October 11th, 2011 | No Comments | Posted by in Design and graphics, Newspapers

The Indy has a bold new masthead to celebrate its 25th birthday. It certainly sticks out among all the other papers in the shop, which can be no bad thing for the relatively low-circulation title.

The new-look paper also comes with a new typeface and headline fonts.

The other big change is that the “Viewspaper”, a pullout comment section created by recently-departed editor Simon Kelner, has been ditched.

New editor Chris Blackhurst said:

We have decided to use the occasion of the paper’s 25th birthday for a makeover.
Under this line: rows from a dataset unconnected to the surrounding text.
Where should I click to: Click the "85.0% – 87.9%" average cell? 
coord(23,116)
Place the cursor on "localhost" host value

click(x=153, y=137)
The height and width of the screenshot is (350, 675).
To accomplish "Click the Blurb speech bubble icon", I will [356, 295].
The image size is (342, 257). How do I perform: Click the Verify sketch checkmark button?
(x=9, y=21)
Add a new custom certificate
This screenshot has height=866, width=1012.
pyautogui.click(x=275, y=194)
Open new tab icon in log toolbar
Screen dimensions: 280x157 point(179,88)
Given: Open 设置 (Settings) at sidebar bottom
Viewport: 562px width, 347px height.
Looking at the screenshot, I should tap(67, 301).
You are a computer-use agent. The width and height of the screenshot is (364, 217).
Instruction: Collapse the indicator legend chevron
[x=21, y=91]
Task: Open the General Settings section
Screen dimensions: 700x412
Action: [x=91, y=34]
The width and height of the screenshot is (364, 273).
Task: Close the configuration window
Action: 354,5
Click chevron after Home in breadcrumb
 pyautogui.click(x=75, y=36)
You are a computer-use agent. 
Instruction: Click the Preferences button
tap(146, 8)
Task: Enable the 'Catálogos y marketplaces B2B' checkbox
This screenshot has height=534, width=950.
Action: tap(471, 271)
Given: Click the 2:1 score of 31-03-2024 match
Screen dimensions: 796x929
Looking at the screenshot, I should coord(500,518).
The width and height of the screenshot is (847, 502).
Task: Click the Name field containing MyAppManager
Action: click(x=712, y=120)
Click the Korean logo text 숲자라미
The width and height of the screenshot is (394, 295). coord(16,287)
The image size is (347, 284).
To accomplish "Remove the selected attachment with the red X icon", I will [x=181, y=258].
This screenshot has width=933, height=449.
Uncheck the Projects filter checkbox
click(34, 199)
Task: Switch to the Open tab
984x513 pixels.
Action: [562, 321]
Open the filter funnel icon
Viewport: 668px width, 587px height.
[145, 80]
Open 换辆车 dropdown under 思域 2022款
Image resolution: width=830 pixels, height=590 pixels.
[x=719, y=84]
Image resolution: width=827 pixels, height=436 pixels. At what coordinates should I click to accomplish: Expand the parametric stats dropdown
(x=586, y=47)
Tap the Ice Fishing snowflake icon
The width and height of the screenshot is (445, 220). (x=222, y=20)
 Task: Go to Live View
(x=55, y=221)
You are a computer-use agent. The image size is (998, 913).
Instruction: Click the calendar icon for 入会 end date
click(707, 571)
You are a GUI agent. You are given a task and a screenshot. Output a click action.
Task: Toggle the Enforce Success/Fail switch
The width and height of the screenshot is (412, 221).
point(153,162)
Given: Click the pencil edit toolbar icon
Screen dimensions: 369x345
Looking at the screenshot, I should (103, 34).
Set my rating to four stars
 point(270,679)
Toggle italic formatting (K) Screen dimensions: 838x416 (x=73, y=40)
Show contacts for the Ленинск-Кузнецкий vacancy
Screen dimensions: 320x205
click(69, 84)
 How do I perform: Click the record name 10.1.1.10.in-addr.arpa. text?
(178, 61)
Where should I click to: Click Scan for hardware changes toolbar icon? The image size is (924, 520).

The masthead is bolder – still ‘the Independent’, complete with eagle, but now more striking and harder to miss on the news stands.

The body typeface and headline fonts we use have been made more readable. The other, main alteration is that the Viewspaper has gone. We thought long and hard about this. Viewspaper was created to draw attention to the unrivalled quality of the Independent’s commentators.

We continue to take pride in this quality. But since taking over three months ago, I’ve become aware that the Viewspaper could be something of a ghetto, to be taken out and read later – but in truth, put on one side and, during a busy day, all too often forgotten.

He added that the aim was to create a “faster, more accessible and urgent paper, one that is easily navigated and that puts you in no doubt what The Independent stands for”.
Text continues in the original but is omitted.